High-Yield Charter School Bonds as Social Bonds with Limited Risk
According to a recent article in Chief Investment Officer, social bond issuance has quadrupled so far this year. According to S & P, “while the recent surge may have been precipitated by COVID-19, the appeal of social bonds as a sustainable finance instrument may endure long after its effects have subsided.” Municipal high-yield charter school bonds, according to the Social Bond Principles issued this month by the International Capital Market Association, fit neatly within the definition of “social bonds” since they enhance access to essential services such as education and are essential to socioeconomic advancement and empowerment. But what about the risks associated with social bonds?
The advantage that charter school bonds have over other types of social bonds is a developed reporting regime that measures the impact of the bond financing. As continuing disclosure agent for over $400 million of charter school bonds, School Improvement Partnership routinely reports on academic performance, student retention and four-year graduation rates for its reporting charter school borrowers. In light of COVID, these reporting schools have voluntarily reported on – among other things – the percentage of their students with ipads and home internet service to facilitate distance learning.

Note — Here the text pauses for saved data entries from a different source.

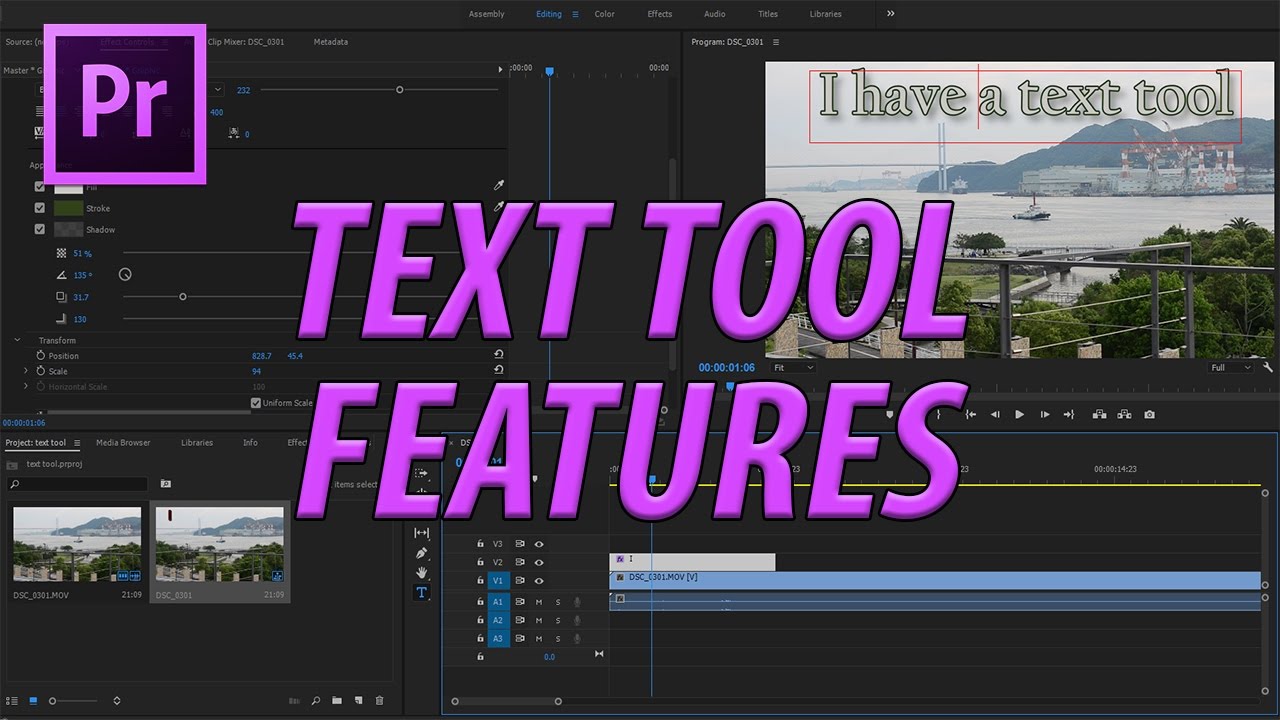Hide the V2 track with its eye toggle
The image size is (1280, 720).
tap(538, 562)
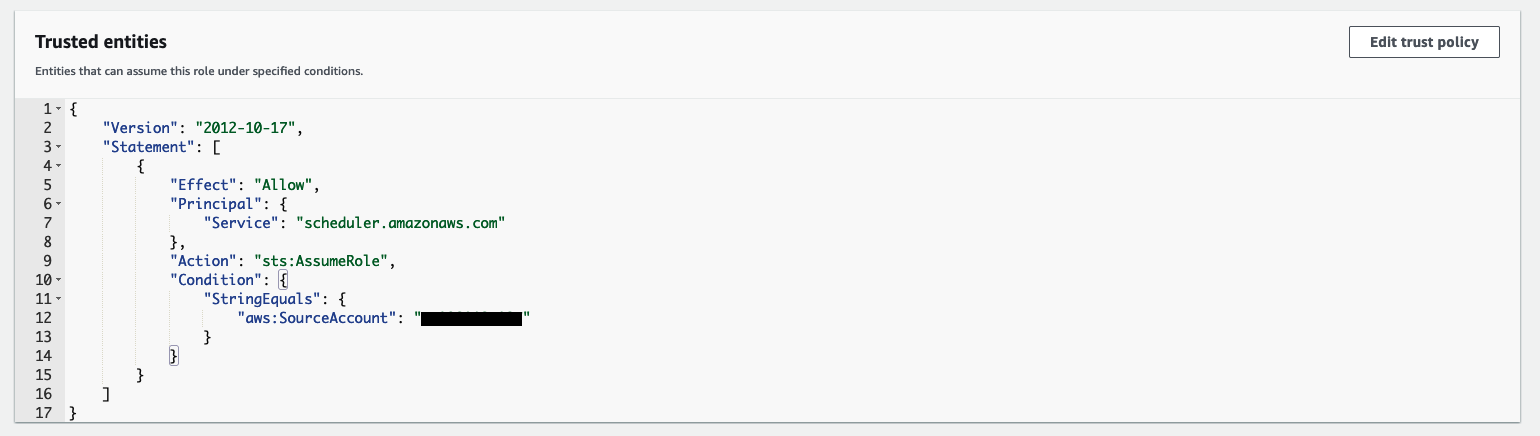Collapse the Statement array fold arrow
The width and height of the screenshot is (1540, 436).
(60, 147)
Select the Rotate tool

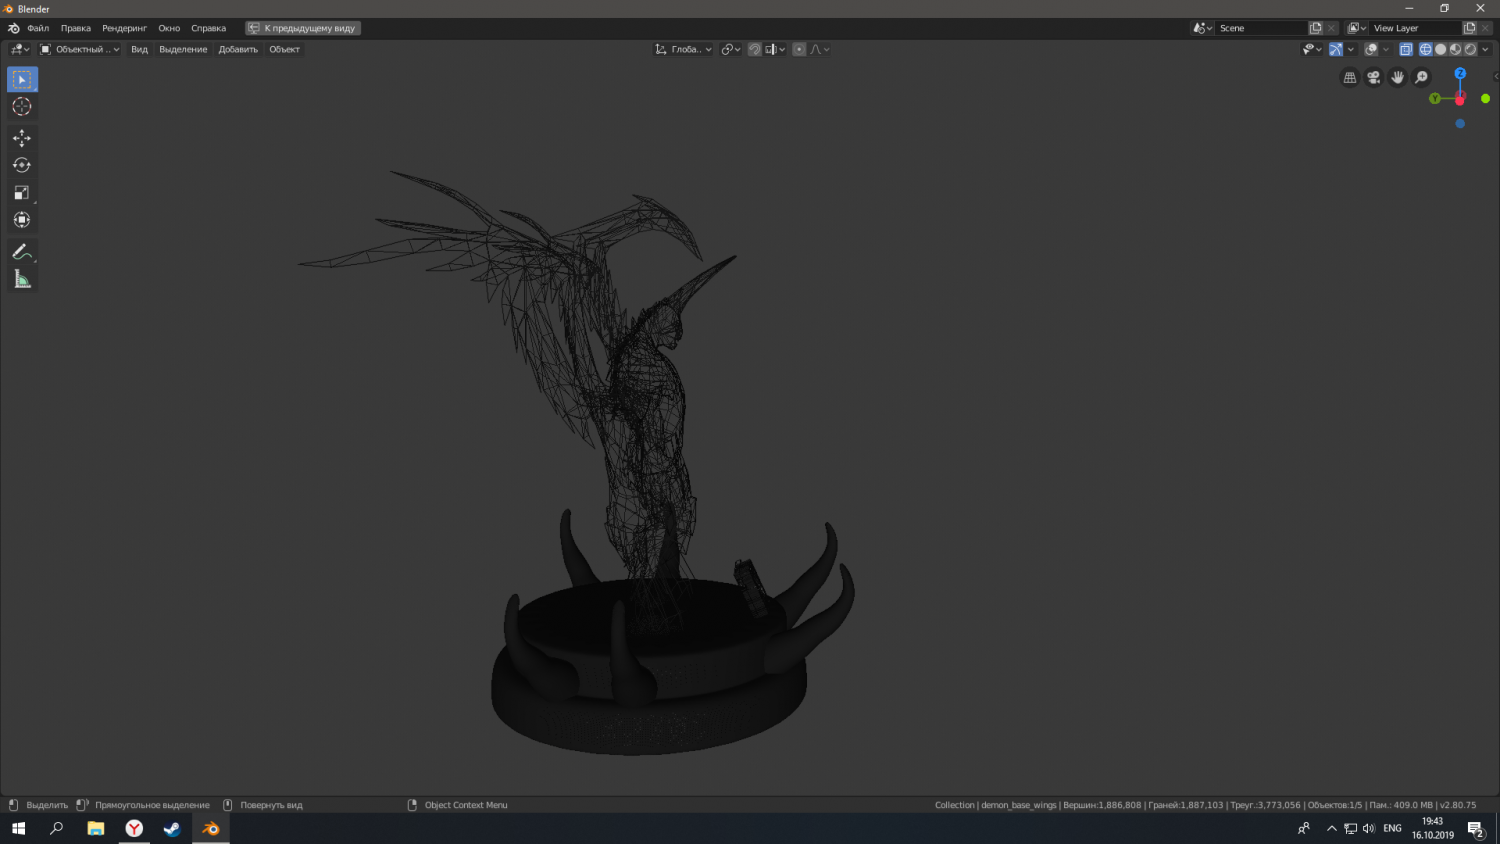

There have been issues regarding continuing disclosure standards with respect to social bonds writ large. S & P notes, “[w]hile significant steps have been made to standardize social bond disclosure and reporting, we believe issues persist and improvements have been slow to proliferate.” For social bond investors, charter school bonds provide the high yield their bond portfolios demand, with a built-in system through School Improvement Partnership to measure impact accurately.